The man turned around. He was dressed in jeans and a leather jacket and was reaching for something at his waist. Red containers of gasoline and blue bottles of kerosene sat scattered around his feet, the heater behind him. When he saw Jack standing there pointing the gun at him, his eyes flashed first with recognition and then utter surprise.
The arsonist’s surprise, the recognition in his eyes, how he’d gotten in the front door so easily… Jack’s mind was suddenly spinning, but his thoughts were interrupted by the guy’s eyes turning cold and his pulling out a gun. Jack fired three times. The first shot buried itself in the man’s shoulder, the second his side, and the third seemed to miss entirely, blasting chunks of concrete off the far wall. But one of the two impacts must have caused the guy to squeeze the trigger on his own gun because he shot himself in the leg.
Screaming, the man dropped, but as he fell, he raised his gun and squeezed off three more shots of his own.

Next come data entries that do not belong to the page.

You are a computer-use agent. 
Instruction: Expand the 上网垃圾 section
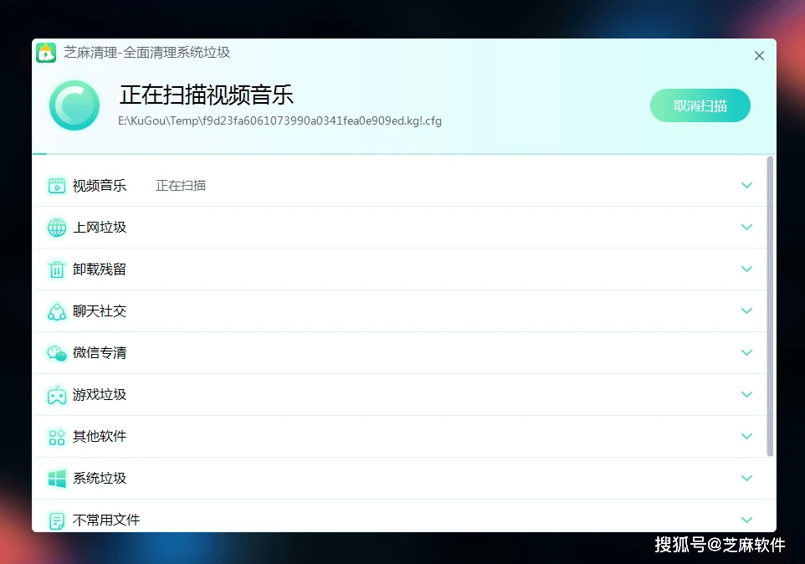pyautogui.click(x=746, y=227)
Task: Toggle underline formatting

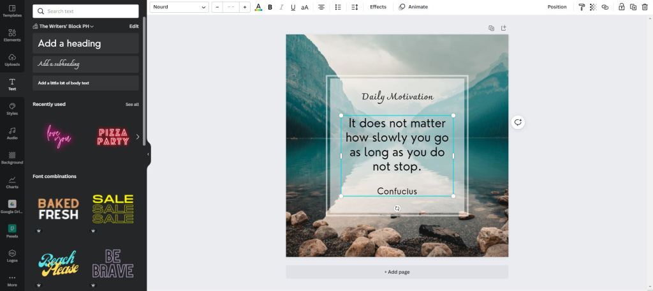Action: 293,7
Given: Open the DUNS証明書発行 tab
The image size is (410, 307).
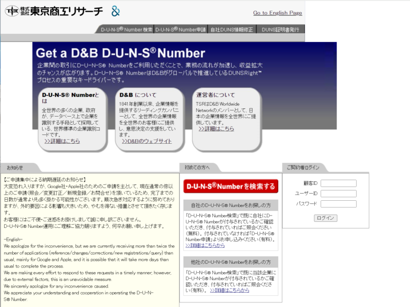Looking at the screenshot, I should point(280,29).
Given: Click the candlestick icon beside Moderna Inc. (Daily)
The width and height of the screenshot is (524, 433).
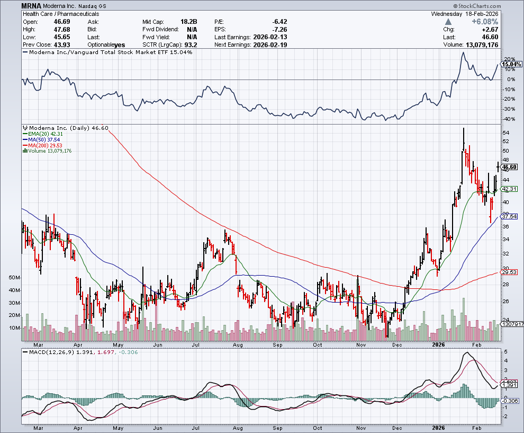Looking at the screenshot, I should click(x=24, y=128).
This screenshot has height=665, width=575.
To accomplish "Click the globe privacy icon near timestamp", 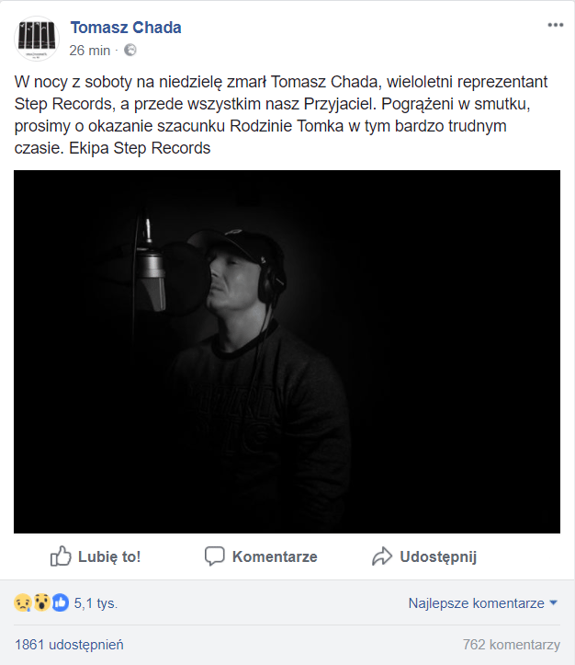I will pyautogui.click(x=130, y=50).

Jack felt the first whiz past his head before he was able to spin off to the side of the doorway and out of sight. Reaching back around the doorframe, he fired blindly into the garage. He heard another scream. Then he ran across the doorway, a shot ringing out after him as he cleared the opening and kicked the door shut. There was no other way out of the garage. The intruder either had to come through the door or bleed to death in the garage. But before Jack could position himself to cover the door, it flung open, its arc passing inches from his face and smashing against the wall, cracking the sheetrock with its gold handle.
As the man stumbled into the kitchen, rage eliminated Jack’s ability to think and to strategize. He hurled himself at the stranger, tackling him down the short steps. The intruder took the brunt of the fall, landing on his back, his skull bouncing off the concrete floor. The gun flew out of his hand and skittered to a stop some seven feet away from his reaching hand.
Clambering to his knees, Jack sat all his weight on the man’s chest, pinning him down. And then he began to beat him in the face with the butt of his pistol. The gathering storms of confusion and pain had merged into a blind vehemence that was translating the adversary beneath him as the sole source of all his recent misery. And so he continued pounding the hell out of him. Out of the serpent that had reared its head to bite away everything dear in his life. Out of the masked men, the Nassau police, and ship security. Out of cancer and mammograms. Out of a consumer society that feasted on carcinogens and the greedy money makers that got off on it all. Out of an unforgiving, meaningless world that seemed bent only on destruction…
Jack screamed, a primal, animal frenzy pushing him to the brink of craze.
The man tried raising his hands to block the blows, but each strike left him more disoriented, forcing him to ignore his face being smashed in and to divert his hands to Jack’s throat, squeezing with all the strength he had left.